-- Aim --
Count the lines in the material below that contain the string "Click", with case counting, and reply with only that number.
----- Given records -----
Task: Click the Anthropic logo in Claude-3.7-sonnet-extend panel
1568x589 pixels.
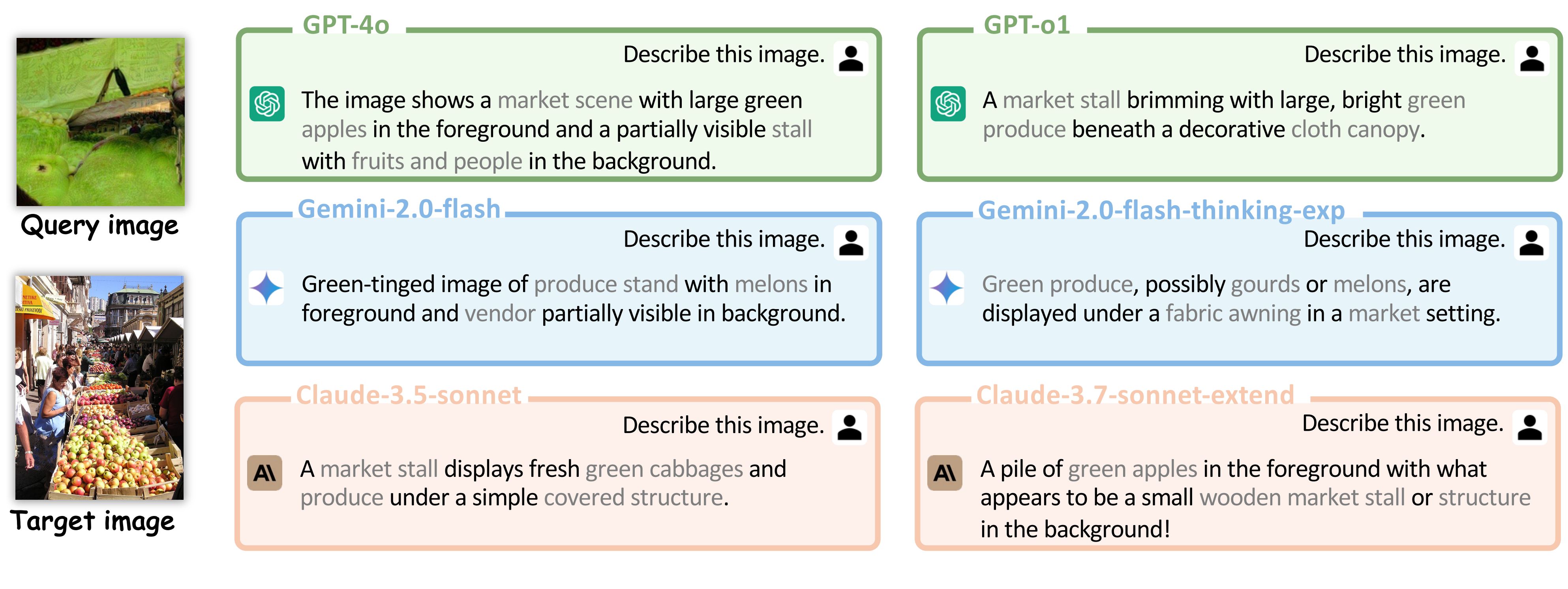Action: tap(945, 473)
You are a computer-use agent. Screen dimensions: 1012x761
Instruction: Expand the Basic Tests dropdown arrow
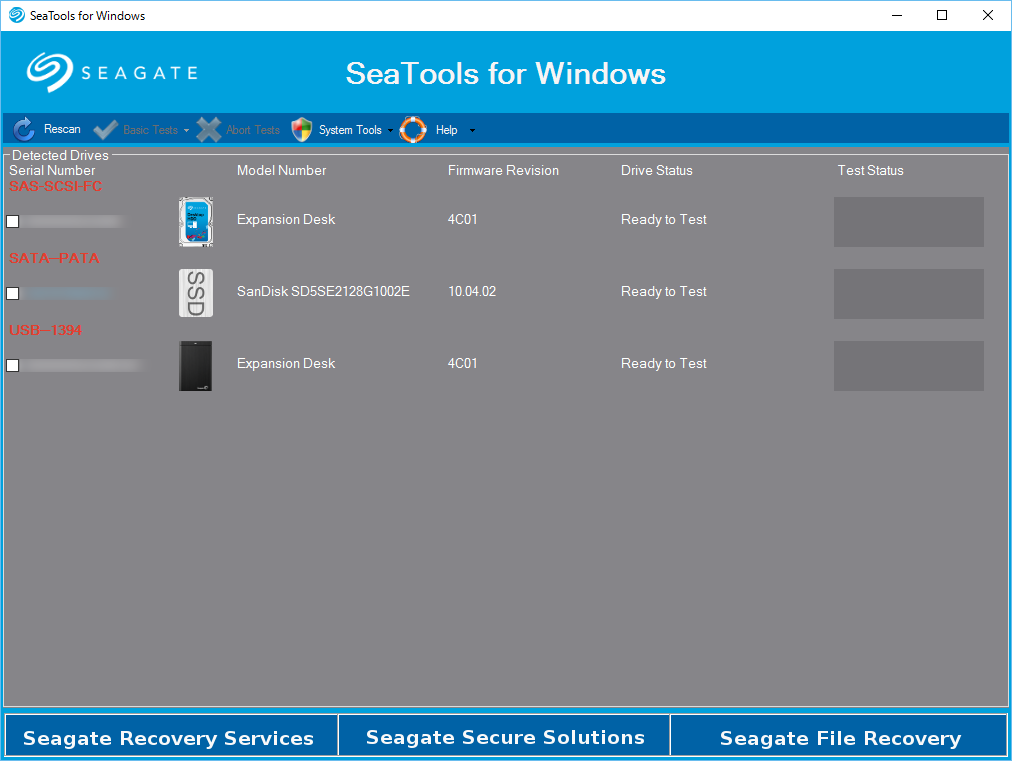coord(188,129)
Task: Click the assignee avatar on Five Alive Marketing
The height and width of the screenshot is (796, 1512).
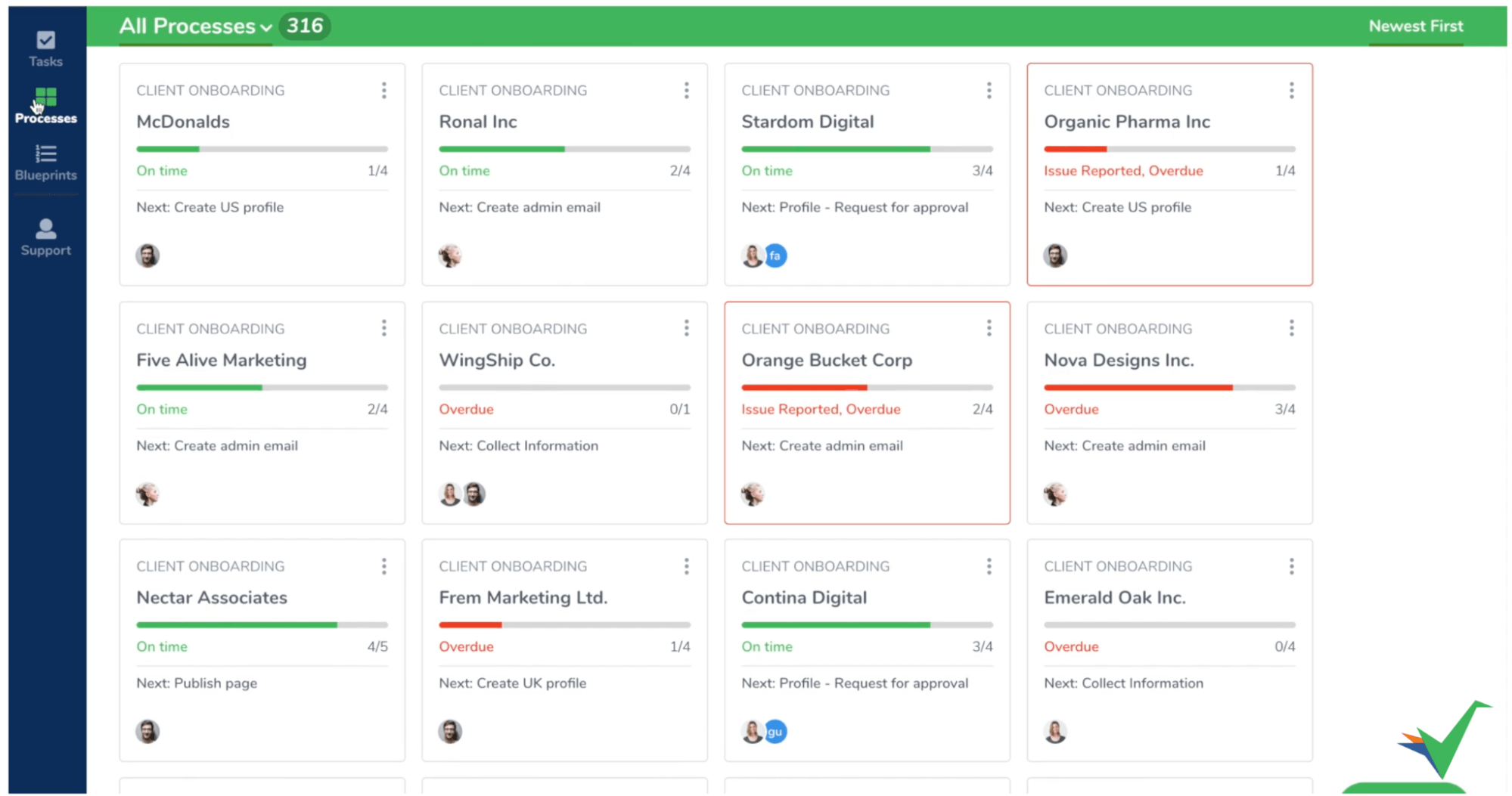Action: point(147,494)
-----
-- Task output --
2